Under the joint venture agreement, Genzyme will pay the first US $14 million of costs of the product development program. Thereafter, costs and revenues will be 50/50 shred. Upon first approval by the FDA of human alpha-glucosidase, Genzyme will make an additional payment to Pharming of US $7 million. A management team consisting of an equal number of representatives from both companies will manage the joint venture. In July of this year Genzyme also made an equity investment in Pharming of US $14 million.

"The new agreement further validates Pharming's technology," says George J.M. Hersbach, president and chief executive officer of Pharming. "The joint venture links Genzyme's marketing experience to Pharming's proprietary technologies and product development capabilities and will enable us to accelerate the process of bringing a therapy for Pompe's disease to market." Pharming has additional products for genetic disorders in the pipeline, including products for other lysosomal storage disorders.

Pompe's disease is one of a family of 40 rare diseases known as lysosomal storage disorders. Genzyme's Cerezyme® and Ceredase® enzyme replacement therapies are the only effective treatments for Gaucher's disease, one of these disorders. Cerezyme and Ceredase--Genzyme's lead products, had combined sales in 1997 of US $333 million.

When the two companies first announced their intention to form a joint venture in July this year, Henri A. Termeer, president and chief executive officer of Genzyme Corp, said that Genzyme is convinced that transgenic technology holds great potential for producing proteins to treat enzyme deficiencies underlying lysosomal storage disorders. Termeer further expressed Genzyme's great enthusiasm about working with Pharming to develop a potentially life-saving treatment.

Pompe's disease, also known as acid maltase deficiency or glycogen storage disorder type II, is caused by a complete or partial deficiency of the enzyme human alpha-glucosidase. The disease results in a build up of glycogen in various muscles and organs of the body, leading to fatal muscle degeneration. Pharming and Genzyme General believe administration of human alpha-glucosidase to patients suffering from Pompe's disease could alleviate or eliminate symptoms.

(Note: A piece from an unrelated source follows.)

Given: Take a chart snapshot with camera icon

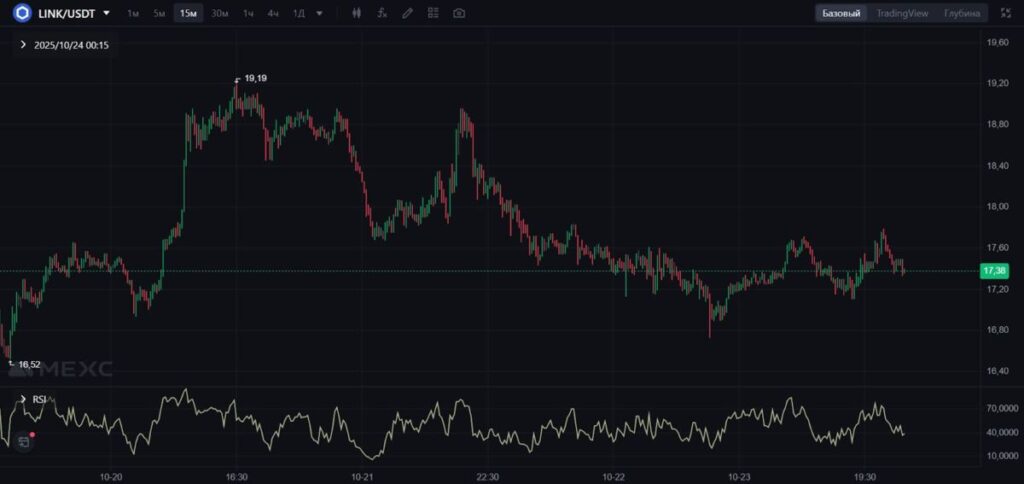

Under the program of the joint venture, collaborations with patient organizations and clinicians will be continued and intensified. In the USA, the Acid Maltase Deficiency Association (AMDA)* represents all US patients suffering from Pompe's disease. AMDA offers support and information services to patients and their relative and also maintains a patient registry which will be used to notify patients and their physicians of approaching therapy. The Netherlands Association for Neuromuscular Disease* in the Netherlands (VSN) and the Association for Glycogen Storage Disease* in the United Kingdom are equally involved and also maintain registries for patients in their countries. Similar organizations that have been established in other countries may also be involved. Pompe's disease affects an estimated 5,000-10,000 people in the Western world.

Genzyme recently formed a joint venture with BioMarin Pharmaceutical, Inc., to develop alpha-L-iduronidase as a treatment for Hurler's syndrome, another lysosomal storage disorder. In addition, Genzyme is conducting a phase I/II clinical trial of alpha-galactosidase as a treatment for Fabry's disease. The company is also investigating gene therapy approaches to treating lysosomal storage disorders.

Pharming focuses on the development , production and worldwide commercialization of human therapeutic proteins, produced at high levels in the milk of transgenic animals that have been created using the company's proprietary technology.